Somewhere in the back of Heero's mind, he remembered everything Duo had alluded to like it had merely been buried in fog all this time. Before he might have asked Duo what his story was, where he came from and why he was there, but in that moment, Heero realized he already knew. Or perhaps that it didn't matter. "I'm only glad you managed to find me," Heero murmured back, attempting the wriggle out of his shirt and kiss Duo at the same time.

Duo only groaned in response, satisfied that they were on the same page. There would be a time to talk about it some more, but that would be later. Right now, his only concern was proving to Heero just how much he meant what he'd said, the fingers of his other hand already fumbling with the buttons of Heero's jeans. The rustle of fabric filled the air as they struggled to free Heero from the confines of his clothing, the sheets flailing around their restless limbs. Duo pulled impatiently and Heero strained up against the other man, desperate for the feel of Duo's body.
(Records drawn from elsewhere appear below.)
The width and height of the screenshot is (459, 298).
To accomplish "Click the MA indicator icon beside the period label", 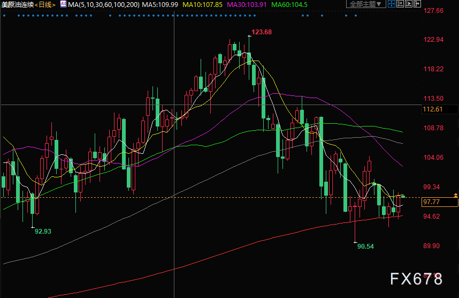I will pyautogui.click(x=63, y=4).
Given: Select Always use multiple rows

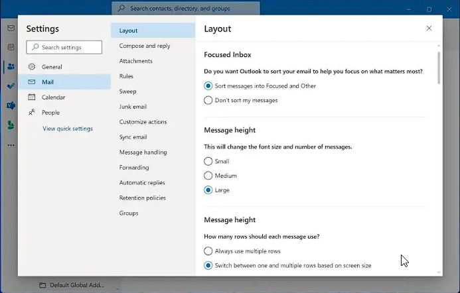Looking at the screenshot, I should click(208, 251).
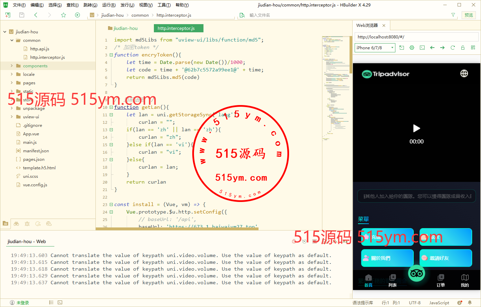
Task: Toggle the lock icon in browser toolbar
Action: click(463, 48)
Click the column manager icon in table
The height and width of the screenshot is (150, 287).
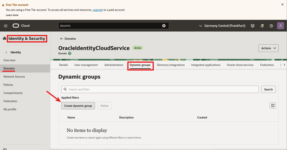pyautogui.click(x=272, y=106)
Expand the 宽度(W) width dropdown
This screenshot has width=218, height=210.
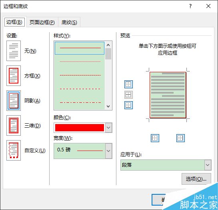click(x=108, y=151)
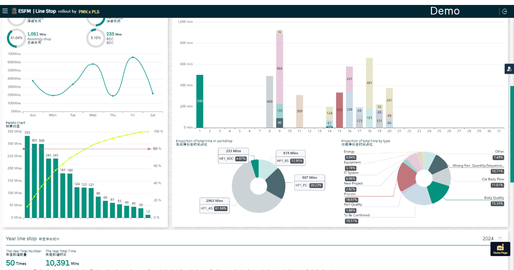Open the 2024 year picker
Viewport: 514px width, 270px height.
[488, 239]
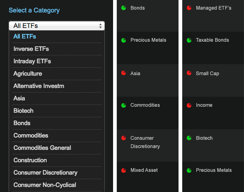Click the dropdown stepper arrows on All ETFs

100,26
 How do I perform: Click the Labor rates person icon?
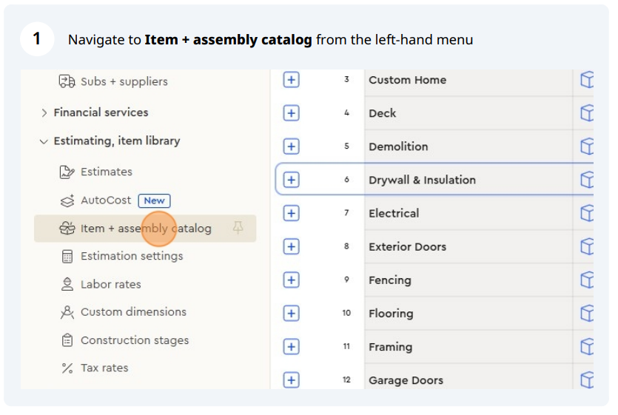[x=67, y=284]
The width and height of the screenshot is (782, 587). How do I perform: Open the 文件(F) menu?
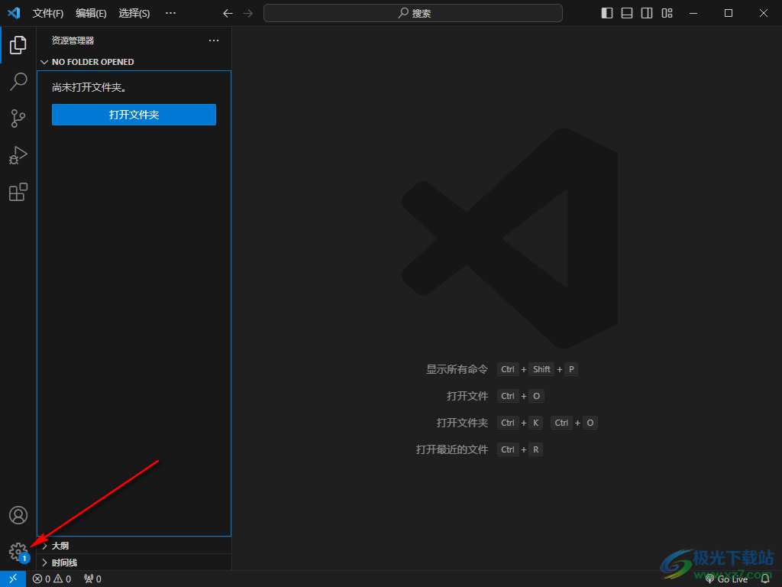coord(48,13)
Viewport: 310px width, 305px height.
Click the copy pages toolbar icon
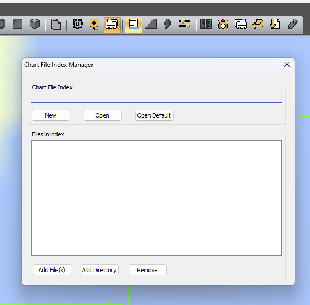pyautogui.click(x=56, y=25)
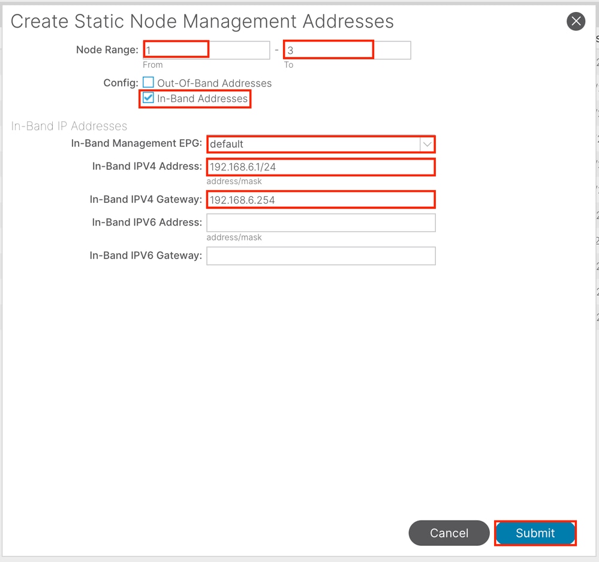
Task: Click the 'Out-Of-Band Addresses' label text
Action: [x=214, y=83]
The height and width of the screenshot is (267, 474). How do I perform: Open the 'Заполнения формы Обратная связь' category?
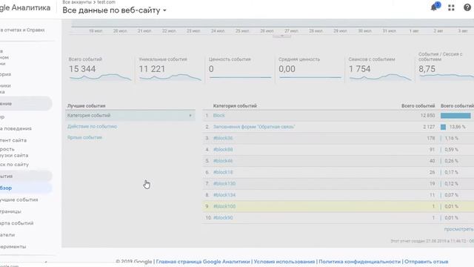254,127
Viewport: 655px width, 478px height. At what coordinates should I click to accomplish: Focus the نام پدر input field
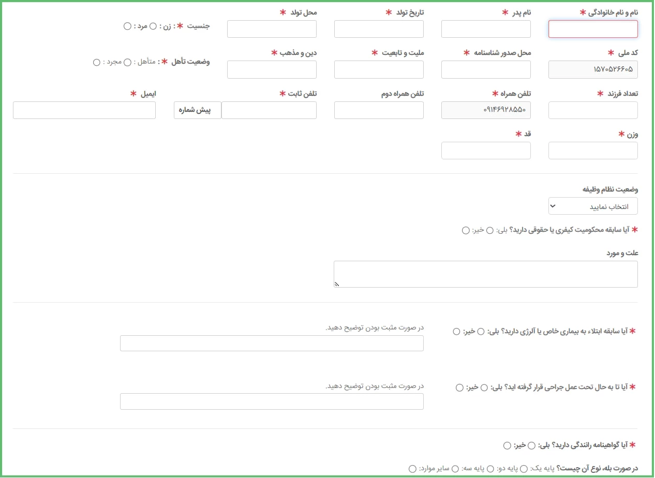coord(485,29)
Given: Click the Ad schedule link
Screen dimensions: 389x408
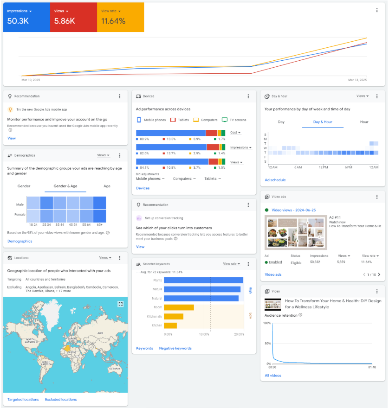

Before long, they were both naked and Duo was curled between Heero's legs, soft, black ears crushed soothingly against Heero's abdomen as his tongue lapped at the were-kitten's hardening cock. His arms were wrapped possessively around Heero's spread thighs as he took claim of Heero's arousal with an assertive swallow. Heero's body trembled uncontrollably as Duo became more aggressive in his ministrations, and try as he might, he couldn't stifle the unbidden purrs that rose in his throat - sounds that quickly deteriorated into shameless plights for more and left Duo unable to keep his own hand from firmly bridling his own love-starved erection.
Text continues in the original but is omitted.